What this task involves -> In the data, find each line where the word "will" appears and list that line.

Material for this task ->
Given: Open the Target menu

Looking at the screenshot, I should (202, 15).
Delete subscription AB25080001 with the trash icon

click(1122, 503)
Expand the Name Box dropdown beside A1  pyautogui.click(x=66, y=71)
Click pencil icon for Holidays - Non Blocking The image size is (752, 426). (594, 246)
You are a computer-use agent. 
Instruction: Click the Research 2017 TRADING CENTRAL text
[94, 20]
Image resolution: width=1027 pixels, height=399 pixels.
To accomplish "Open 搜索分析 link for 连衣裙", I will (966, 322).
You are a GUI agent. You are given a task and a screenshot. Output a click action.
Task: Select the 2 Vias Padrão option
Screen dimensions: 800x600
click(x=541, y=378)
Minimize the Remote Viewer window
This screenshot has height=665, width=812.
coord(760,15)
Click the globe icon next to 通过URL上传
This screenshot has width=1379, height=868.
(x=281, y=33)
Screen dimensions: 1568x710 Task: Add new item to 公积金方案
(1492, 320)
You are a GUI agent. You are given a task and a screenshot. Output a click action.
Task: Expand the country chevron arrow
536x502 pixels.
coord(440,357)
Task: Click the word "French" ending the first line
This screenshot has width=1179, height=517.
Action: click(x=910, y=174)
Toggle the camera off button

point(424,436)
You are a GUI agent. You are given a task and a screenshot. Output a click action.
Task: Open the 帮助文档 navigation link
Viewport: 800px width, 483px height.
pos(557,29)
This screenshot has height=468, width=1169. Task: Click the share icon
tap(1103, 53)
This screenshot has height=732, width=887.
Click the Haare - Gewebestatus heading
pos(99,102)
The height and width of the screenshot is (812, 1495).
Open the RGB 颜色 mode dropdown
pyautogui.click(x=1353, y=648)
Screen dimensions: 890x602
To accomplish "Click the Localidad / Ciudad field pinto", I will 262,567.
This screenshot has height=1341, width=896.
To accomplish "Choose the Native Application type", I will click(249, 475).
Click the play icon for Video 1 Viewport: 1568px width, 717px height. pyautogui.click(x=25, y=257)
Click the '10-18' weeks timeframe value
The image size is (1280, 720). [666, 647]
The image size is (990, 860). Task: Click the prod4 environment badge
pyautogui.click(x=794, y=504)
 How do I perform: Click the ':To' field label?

Result of the exercise ->
To accomplish "Open 搜索分析 link for 连衣裙", I will (966, 322).
To accomplish "Click the Localidad / Ciudad field pinto", I will 262,567.
To accomplish "Choose the Native Application type", I will click(249, 475).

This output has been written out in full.